* **Exercise prompt**:
Go through the entries below and count the lines holding the word "computer". Reply with only the number, please.

***** Data

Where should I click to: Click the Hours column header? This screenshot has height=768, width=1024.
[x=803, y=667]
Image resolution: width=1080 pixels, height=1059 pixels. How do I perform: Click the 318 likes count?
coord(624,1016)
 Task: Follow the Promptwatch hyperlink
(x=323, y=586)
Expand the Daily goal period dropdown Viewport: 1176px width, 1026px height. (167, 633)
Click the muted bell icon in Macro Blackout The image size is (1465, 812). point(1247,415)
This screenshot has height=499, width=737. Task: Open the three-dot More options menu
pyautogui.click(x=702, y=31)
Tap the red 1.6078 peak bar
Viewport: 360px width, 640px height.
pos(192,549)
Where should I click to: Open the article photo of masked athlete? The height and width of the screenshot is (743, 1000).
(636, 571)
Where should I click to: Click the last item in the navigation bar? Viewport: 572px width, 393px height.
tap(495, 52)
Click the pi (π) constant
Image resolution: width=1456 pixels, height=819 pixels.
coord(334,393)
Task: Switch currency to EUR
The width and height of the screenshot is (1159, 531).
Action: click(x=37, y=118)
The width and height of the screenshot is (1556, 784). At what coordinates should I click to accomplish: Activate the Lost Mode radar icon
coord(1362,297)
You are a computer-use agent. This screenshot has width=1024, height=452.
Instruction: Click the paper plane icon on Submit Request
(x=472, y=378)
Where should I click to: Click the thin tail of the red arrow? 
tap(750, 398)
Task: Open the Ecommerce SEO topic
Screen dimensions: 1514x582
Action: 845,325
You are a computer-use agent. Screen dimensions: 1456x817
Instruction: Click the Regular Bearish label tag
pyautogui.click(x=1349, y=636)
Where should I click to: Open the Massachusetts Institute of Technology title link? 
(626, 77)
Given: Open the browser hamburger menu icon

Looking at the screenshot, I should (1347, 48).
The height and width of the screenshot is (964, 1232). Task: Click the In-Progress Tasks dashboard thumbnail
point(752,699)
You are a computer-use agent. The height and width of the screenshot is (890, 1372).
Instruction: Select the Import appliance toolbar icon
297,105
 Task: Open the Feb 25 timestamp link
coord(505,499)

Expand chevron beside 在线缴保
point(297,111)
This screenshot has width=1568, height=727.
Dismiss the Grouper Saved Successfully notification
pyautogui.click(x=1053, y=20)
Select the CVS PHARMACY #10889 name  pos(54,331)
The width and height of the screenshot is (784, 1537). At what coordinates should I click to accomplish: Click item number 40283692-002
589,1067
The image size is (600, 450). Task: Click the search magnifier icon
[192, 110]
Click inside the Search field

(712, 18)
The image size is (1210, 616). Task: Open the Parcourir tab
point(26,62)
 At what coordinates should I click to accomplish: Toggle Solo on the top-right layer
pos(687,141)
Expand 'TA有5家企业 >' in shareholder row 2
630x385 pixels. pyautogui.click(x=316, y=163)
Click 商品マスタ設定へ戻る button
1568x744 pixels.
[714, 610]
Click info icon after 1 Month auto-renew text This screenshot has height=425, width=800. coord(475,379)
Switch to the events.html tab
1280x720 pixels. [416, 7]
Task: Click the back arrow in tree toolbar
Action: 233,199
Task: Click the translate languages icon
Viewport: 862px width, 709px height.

**********

* **Response box**:
3